This morning I have only ten more feuillets to do to be done with Chlendowski, that is to say, to complete "Les Petites Misères;" and to-morrow I begin the last part of "Splendeurs et Misères." That means six folios of La Comédie Humaine still to do. This will take fully ten days; that brings me to the 30th. Evidently, I could start the first week of October, from the 1st to the 5th, and I could be in Dresden the 10th to return here November 5th. That would be nearly a month, dear countess! Do not neglect as soon as you receive this letter to send me, 1st, Anna's arms, blazoned; 2nd, your own; 3rd, those of Georges; ask him to make me those three little drawings that I may have exact models made of them, and if there are supporters tell him to draw those also; it is possible that Froment-Meurice may find effects there which he can make use of in the things he has to make for Georges and Anna.

I have recovered my faculties, more brilliant than ever, and I am now sure that my twelve folios, which will be two novels of six folios each, will be worthy of the former ones. I tell you this to quiet the anxiety of your fraternal soul in regard to the reaction of the physical on the mental, and to prove to you for the hundred-millionth time that I tell you everything, not concealing the smallest scrap of either good or evil. Go therefore to the baths of Teplitz or elsewhere, if you think it necessary, provided you are faithful to your promise of Sarmate. Meantime I shall reduce my work to its simplest expression, and about April 20 I shall go North to contemplate you in the midst of your grandeurs.

Laurent-Jan has been here; he distracted my mind and amused me, but he stole three hours.

Well, I must end this little conversation, a pale joy in comparison to our real talks, embellished by the charms of presence, and the certainty of reality. This is Wednesday, and I have still no letters; how is it you did not write me a line from Frankfort, acknowledging the two letters, and the package from Froment-Meurice. I am lost in conjectures and very unhappy.

September 12.

At last, I have your letter. Oh, mon Dieu! who knows what a letter is? I tremble all over with happiness. To know what you are doing, where you are, what you are thinking, is happiness to me here. What a fine page that is on families of cathedrals and cemeteries. Ah! it is you who know how to write! But I must leave you to go and see Georges' cane at Froment-Meurice's, and execute your sovereign orders.
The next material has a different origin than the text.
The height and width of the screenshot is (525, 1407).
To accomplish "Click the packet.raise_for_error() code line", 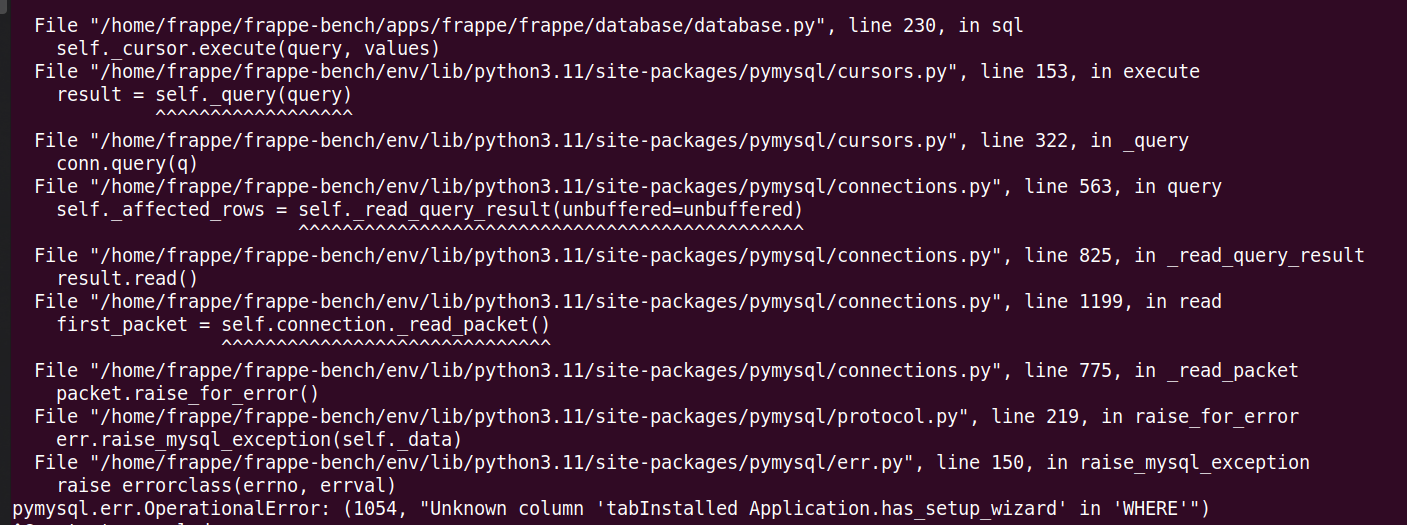I will [188, 393].
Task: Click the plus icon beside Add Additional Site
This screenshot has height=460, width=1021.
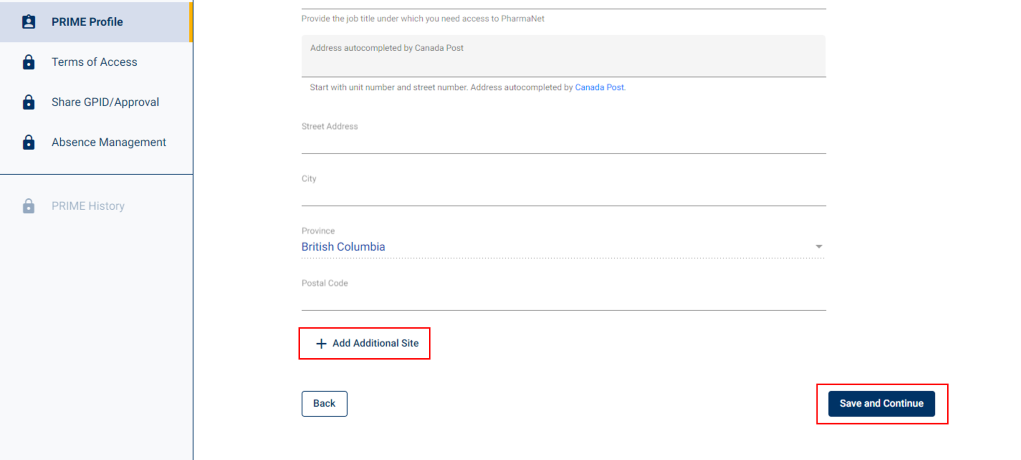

So you have seen Heidelberg! Thank you for the view and the branch of box. But why did you not tell me what name Dr. Chelius gave to your illness, and for what reason he sends you to Baden, the waters of which always seem to me a farce? However, I am far from murmuring at a decision which puts you on the frontier of France; thirty-six hours from Paris. Only, I do want details as to your health. Anna's jewels have been sent by a courier of the Rothschilds, directed to Baron Anselme Rothschild at Frankfort. Write for them there and have them sent wherever you are. You did not tell me how you passed the Prussian frontier. You are very sure, are you not, that all your heart-griefs are mine? I cannot get accustomed to life here now, I never cross the Place de la Concorde without sighing heavily. When you are at Baden, try to form the good habit of writing to me twice a week. You, so kind, you will not refuse me that, will you? and you will not think me too exacting, too tiresome, too importunate? Selfish, yes, I am that; but your letters are my life.

I have not yet sold anything to the newspapers; I have had many parleys, but no money; they think my price too high.
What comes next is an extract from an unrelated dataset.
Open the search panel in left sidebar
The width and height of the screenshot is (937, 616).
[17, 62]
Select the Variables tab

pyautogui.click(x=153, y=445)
I have many annoyances about which I tell you nothing in my letters. Alas! you have enough of your own; and besides, they would take up too much space. I will relate them to you twenty-five days hence, to be consoled as you alone know how to console. You will be frightened at the blackness of the world, its injustices, its persecutions, its hatreds. One might truly believe that there were none good in the world but us two; at least to one another. Therefore, I no longer want to live in Paris; I would much prefer living at Passy, seeing no one, working under your eyes and never leaving you. There is nothing true, believe me, but the one sentiment that rules me, especially when doubled by the friendship which unites us: same tastes, same mind, same efforts, same fraternal souls. I will put in for you here a morning-glory out of my garden, and a bit of mignonette, gathered in that path where we walked together so often; and I send you also the little bit of lead type which was lost and has now been found. These little things will come to you full of earnest wishes for your dear health. Take good care of yourself; be selfish; that will be loving your child, that will be proving once more that you do have some regard for your faithful and devoted believer. Tell me what Dr. Chelius said to you. Be very prudent at Baden; it is full of Frenchmen, gamblers, journalists. Avoid the company there, see no one, for this fatal celebrity of mine, which I curse, might cling to you who would abhor it, sweet and simple violet that you are, and cause you much annoyance and even, though God forbid it, grief.

All true flowers of affection, a thousand thoughts (unpublished ones, if you please) to the great lady, the young girl, the stern critic, to my indulgent public, to all that world that is contained in you, to all those personages who are so many aspects of my sovereign so faithfully and solely cherished.